It would be interesting to see how they do the input protection in that device. Its only single ended, though. Do you know what causes the common mode limits you referred to? In the sigma delta converters typically used for shunt sensors the CMRR is usually very good. It has to be when you are looking for a small differential signal from the shunt. Most use switched cap discrete time front ends, which can have an extremely good CMRR figure. Some use continuous time front ends, which are not as good, but still have a fairly respectable CMRR.

[MosherIV]

So I find a micro-controller with a fully differential ADC. It has AN+ and AN- inputs. I connect these across the the brushed DC motor terminals, via a suitable voltage divider, and the difference between the terminal voltages may be read by a suitably referenced ADC as the motor runs down.

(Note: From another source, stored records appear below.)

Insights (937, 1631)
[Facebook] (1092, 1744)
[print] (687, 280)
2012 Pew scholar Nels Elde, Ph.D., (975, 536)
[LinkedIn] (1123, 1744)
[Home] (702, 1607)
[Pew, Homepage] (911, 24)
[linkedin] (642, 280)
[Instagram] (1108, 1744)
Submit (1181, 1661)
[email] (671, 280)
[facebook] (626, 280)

What then happens when I want to measure the motor's terminal voltages difference, when the motor spins the other way, and now the AN- input is at a higher voltage than the AN+ input?

I ask this because I'm basically clueless, and because you've mentioned something about the differential ADC being capable of measuring voltage, but not the polarity (?).

Do you suppose I might alternate the AN+ and AN- input polarities to the differential amplifier without damage, and reliably get sensible conversion magnitude data as a result?

ADCs in differential mode only measure the voltage between the pins  AN+ and AN-
This is what I meant about voltage only but not polarity.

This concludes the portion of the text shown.